How Appraisals Affect Home Purchase
What is an appraisal and how does it differ from the initial purchase offer? An appraisal is an estimate of value of a home prepared by a trained and impartial third-party, an appraiser. The buyer, the seller, and real estate agents all have a financial interest in the value of the home and cannot give an impartial estimate of its worth.
The appraisal will value the home based on its size, construction type, features, neighborhood, recent comparable sales in the area, and recent trends in the market. All the factors used to produce an appraisal value will be detailed in a report on the home that discusses each factor and its effect on the overall appraised value of the home.
An appraisal is important to understanding the value of the home compared to the offer, but is also an integral part of the lending process. Lenders will require an appraisal as part of the underwriting for a mortgage loan. If the appraisal comes in below the offer or the buyers asking price, the lender may not approve the loan for the home at that price or may require more money down.
Appraisal Vs. Home Inspection
While the two are similar, an appraisal serves a different purpose than a home inspection. The goal of an appraisal is to determine the market value for a home. A home inspection provides more detail on the condition of the home, including repairs that may need to be made. The home inspection, unlike the appraisal, is not required by the lender, but it does provide value for the buyer because it uncovers possible hidden costs of repairs that may be needed.

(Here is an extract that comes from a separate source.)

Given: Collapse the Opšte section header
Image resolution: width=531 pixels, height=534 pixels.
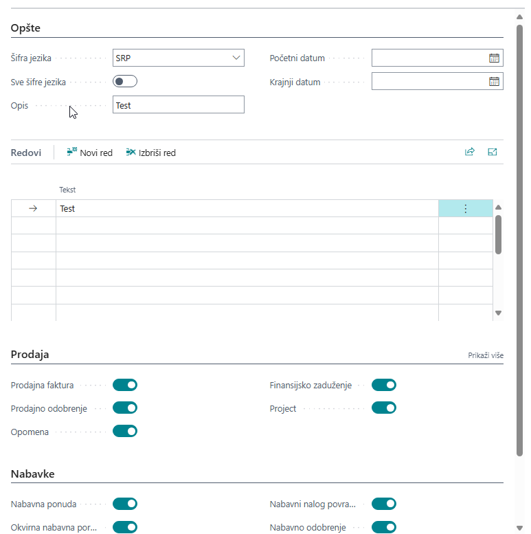Looking at the screenshot, I should [26, 28].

Based on the home inspection, the buyer might want to adjust their offer or ask the seller for a concession.
Who Orders An Appraisal
The appraisal is the buyer's responsibility, but it is ordered through the lender. Typically, the appraisal fee is paid to the lender who then utilizes one of their approved appraisers or appraisal companies. The appraisal and the payment for the appraisal take place before any financing can be written because the appraisal is the basis of important underwriting considerations such as the loan-to-value ratio.
If the appraisal value comes in higher than the offer, this has no effect on the financing. The purpose of the appraisal from the lender's perspective is to ensure that the lender isn’t lending more than the home is worth or violating any underwriting guidelines in regard to loan-to-value ratio.
If the appraisal comes in lower than the offer, the lender may not finance the home at the offer or asking price. A mortgage loan is secured by the property, and if the property is worth less than offered, the lender may not be able to proceed with the loan without more money down or a reduction in price.
There are a number of reasons that an appraisal may come in lower than the offer amount, including some market conditions. A competitive market can generate multiple bids for a property, driving the price above the appraised value. An appraisal value might also come in low because of foreclosures in the neighborhood or an overall trend in pricing for the local market.
A low appraisal doesn't mean that the loan won’t go through. It will affect the loan-to-value ratio though, and to move ahead with the loan, someone will have to make up the shortfall. You can cancel the transaction based on the low appraisal, but there are other options you can explore first.
You can put more money down. This will lower the loan-to-value ratio and may get the loan approved. However, if you proceed in this direction, you are purchasing a home above its market value. The home might appreciate in value over time to cover your increased investment, but markets don’t always go straight up and a considerable amount of time might be required for the value of the home to match the purchase price.
The seller can lower the asking price. Faced with an appraisal below the asking price, the seller may be willing to lower the asking price for the home. Any other buyers who require a mortgage will also need an appraisal for lending approval. The appraisal for those buyers might come in low as well. A low appraisal introduces risk for the seller which may be enough incentive for the seller to reduce the price.
A second appraisal can be ordered, paid for by the seller or the buyer. It is possible that a second appraisal will value the home higher than the first, but it will cost someone some money to find out, and there are no guarantees.
In some cases, the seller can offer to carry a second mortgage for the difference. This provides the cash needed to make up the difference, but creates an additional loan for the property, which may not be a desirable solution.
Most commonly, a low appraisal becomes an opportunity to negotiate toward the appraised value or a reason to look at other homes that might meet your needs if an acceptable price can’t be reached.